いろいろな興味深いことが書かれていて今過去の記事を楽しく拝見しているところです。


タミオ様の記事でアマゾンと大阪屋のことが書かれていたのを読みました。

一点教えていただきたいのですが、アマゾンの和書にカテゴリ登録というのがありますが、カテゴリ登録がなされるためには大阪屋に書誌情報を提出する必要があって、大阪屋と取引がないと、単に「和書」のカテゴリーにしか登録されないと聞いたのですが、これは本当でしょうか。
日販と取引があっても大阪屋からしか書誌情報がアマゾンに行かないシステムになっていると聞きますが。

もしこの点についてご存じでしたら、教えていただければ嬉しいです。


くらぽんさん (タミオ)
2009-01-23 17:31:22
こんにちは。

カテゴリ登録ですが、正しい答はアマゾンさんに尋ねるのが一番じゃないかと思います。が、私の場合、通常の見本出しのときジャンルの話が出ることもありますけど、それでアマゾンのカテゴリに影響したことはありません。ちょろちょろ動いている本は、知らないうちにカテゴリに入れてくれるみたいです。

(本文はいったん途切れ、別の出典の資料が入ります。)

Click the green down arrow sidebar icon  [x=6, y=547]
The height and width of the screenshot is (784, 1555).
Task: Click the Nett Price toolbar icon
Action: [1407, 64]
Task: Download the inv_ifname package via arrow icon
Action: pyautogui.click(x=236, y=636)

書誌データに関しては、当時の謎をそのまま引きずってます(笑)
今は新刊は日販さんから入るので、書誌の登録は日販さん経由じゃないかと思うんですけど、違うかも。すみません、よくわからなくて。
ありがとうございます (くらぽん)
2009-01-24 14:37:49
タミオ様

こんにちは。ありがとうございます。

実は以前にアマゾンにメールで問い合わせたことがあるのですが、回答はしてもらえませんでした。
うちは大阪屋とも日販とも取引がないので、問い合わせて確認ができない状態です。
ですがアマゾンを利用する読者はカテゴリの中にある小分類のサブカテゴリからランキング上位の本を買ったり、サブカテゴリから検索して本を買うことが多いだろうと思いますので、無視ができない状況と思っています。
もう少し自分なりに調べてみます。
これからもブログを楽しみにしています。
寒いですが風邪などひかないようにお気をつけください。それでは
くらぽんさん (タミオ)
2009-01-24 17:22:15
すみません。この問題は、業界のわかりにくさもあるでしょうけど、私の営業嫌いのせいです。

私もメールで問い合わせたことがあり、返事がないと諦めていましたが、なぜしつこく担当者を探り当てないのかと怒られたことがあります。同じ「調べる」といっても、ガッツのある人は違うようです。わかったら教えてください、お願いします。